The design of this combinator was guided by the objective that timeout n f
 should behave exactly the same as f as long as f doesn't time out. This
 means that f has the same myThreadId it would have without the timeout
 wrapper. Any exceptions f might throw cancel the timeout and propagate
 further up. It also possible for f to receive exceptions thrown to it by
 another thread.
A tricky implementation detail is the question of how to abort an IO
 computation. This combinator relies on asynchronous exceptions internally.
 The technique works very well for computations executing inside of the
 Haskell runtime system, but it doesn't work at all for non-Haskell code.

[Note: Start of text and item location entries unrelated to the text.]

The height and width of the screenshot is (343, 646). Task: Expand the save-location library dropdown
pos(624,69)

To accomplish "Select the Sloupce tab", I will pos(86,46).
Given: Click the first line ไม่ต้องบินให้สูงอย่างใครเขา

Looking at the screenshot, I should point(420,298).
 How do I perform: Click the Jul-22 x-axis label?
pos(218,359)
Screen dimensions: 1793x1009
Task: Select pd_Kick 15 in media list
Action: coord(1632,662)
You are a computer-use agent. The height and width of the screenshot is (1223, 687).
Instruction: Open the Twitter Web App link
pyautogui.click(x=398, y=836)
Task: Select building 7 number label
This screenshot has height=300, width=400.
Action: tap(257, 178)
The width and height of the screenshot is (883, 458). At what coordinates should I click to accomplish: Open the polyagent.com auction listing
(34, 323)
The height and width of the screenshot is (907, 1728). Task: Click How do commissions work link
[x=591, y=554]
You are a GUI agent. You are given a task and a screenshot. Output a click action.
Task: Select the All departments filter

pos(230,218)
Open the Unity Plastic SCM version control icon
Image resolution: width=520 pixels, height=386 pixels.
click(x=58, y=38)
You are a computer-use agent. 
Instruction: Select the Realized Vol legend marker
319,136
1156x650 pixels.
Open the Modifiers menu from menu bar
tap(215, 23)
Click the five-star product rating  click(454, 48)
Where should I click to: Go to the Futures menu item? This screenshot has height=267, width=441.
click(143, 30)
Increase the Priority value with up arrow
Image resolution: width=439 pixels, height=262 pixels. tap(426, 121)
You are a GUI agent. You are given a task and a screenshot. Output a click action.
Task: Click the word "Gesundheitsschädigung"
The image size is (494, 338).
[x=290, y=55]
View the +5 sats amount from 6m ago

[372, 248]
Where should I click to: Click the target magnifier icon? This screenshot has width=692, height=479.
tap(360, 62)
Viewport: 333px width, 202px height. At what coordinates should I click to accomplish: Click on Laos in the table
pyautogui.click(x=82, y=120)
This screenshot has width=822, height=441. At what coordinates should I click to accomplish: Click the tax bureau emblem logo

 Foreign function calls, for example, cannot be timed out with this
 combinator simply because an arbitrary C function cannot receive
 asynchronous exceptions. When timeout is used to wrap an FFI call that
 blocks, no timeout event can be delivered until the FFI call returns, which
 pretty much negates the purpose of the combinator. In practice, however,
 this limitation is less severe than it may sound. Standard I/O functions
 like hGetBuf, hPutBuf, Network.Socket.accept, or
 hWaitForInput appear to be blocking, but they really don't
 because the runtime system uses scheduling mechanisms like select(2) to
 perform asynchronous I/O, so it is possible to interrupt standard socket
 I/O or file I/O using this combinator.